== DATASET
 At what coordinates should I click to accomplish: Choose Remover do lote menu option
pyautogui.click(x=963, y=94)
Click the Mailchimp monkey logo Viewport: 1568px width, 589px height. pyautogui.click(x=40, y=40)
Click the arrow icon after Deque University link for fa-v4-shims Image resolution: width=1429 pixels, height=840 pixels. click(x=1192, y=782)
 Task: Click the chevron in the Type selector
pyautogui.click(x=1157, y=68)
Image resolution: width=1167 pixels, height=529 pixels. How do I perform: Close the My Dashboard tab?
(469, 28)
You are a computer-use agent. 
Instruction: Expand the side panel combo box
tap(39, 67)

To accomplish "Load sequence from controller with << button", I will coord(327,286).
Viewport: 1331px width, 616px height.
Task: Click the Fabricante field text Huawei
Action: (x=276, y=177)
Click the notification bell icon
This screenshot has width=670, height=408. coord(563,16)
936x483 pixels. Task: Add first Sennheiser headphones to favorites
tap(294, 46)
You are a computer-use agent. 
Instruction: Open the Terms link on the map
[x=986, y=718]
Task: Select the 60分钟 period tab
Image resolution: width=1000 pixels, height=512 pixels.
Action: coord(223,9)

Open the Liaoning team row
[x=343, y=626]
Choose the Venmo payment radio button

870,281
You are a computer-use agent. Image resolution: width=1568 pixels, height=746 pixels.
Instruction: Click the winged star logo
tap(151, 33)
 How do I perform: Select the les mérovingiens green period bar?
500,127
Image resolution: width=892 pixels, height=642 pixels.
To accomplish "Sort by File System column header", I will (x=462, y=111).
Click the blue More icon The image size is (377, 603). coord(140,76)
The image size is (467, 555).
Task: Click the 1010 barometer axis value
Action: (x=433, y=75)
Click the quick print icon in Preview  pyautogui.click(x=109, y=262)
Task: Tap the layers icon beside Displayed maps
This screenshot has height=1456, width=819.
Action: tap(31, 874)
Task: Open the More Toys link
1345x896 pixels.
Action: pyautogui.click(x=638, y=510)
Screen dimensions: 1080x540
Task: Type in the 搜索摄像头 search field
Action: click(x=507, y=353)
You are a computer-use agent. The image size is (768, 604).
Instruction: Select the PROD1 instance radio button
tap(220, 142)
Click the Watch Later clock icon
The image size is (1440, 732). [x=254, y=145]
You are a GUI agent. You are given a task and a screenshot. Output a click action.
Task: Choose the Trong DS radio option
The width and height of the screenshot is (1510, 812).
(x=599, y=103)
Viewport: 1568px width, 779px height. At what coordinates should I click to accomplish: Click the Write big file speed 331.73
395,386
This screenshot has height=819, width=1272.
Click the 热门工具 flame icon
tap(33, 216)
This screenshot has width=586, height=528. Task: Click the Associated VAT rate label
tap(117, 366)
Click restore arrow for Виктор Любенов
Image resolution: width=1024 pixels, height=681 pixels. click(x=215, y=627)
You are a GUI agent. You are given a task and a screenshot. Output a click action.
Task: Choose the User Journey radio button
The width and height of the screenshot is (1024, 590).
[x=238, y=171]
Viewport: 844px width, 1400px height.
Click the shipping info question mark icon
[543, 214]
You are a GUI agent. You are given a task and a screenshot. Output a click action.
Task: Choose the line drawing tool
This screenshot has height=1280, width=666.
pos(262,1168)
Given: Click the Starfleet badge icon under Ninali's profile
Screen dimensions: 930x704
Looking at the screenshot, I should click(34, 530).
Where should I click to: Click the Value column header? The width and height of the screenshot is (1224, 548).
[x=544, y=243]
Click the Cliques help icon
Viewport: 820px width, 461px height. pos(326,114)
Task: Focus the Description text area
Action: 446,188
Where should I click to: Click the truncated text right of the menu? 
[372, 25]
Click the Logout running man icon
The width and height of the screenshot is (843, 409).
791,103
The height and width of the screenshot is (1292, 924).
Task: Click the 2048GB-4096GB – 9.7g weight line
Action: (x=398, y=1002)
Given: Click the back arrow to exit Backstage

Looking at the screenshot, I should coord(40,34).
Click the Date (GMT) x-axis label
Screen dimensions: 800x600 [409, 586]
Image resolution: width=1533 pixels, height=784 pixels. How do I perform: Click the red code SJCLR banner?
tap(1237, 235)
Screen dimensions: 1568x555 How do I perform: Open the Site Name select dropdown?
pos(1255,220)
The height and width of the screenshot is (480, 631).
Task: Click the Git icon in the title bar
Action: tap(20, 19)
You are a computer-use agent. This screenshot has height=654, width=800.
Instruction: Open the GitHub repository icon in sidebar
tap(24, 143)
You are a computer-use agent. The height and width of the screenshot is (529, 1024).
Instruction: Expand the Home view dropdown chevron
====
**INSTRUCTIONS FOR THE TASK**
Only the count belongs in your answer, so please work out how many lines of the data contain "computer".

**OUTPUT OF THE TASK**
6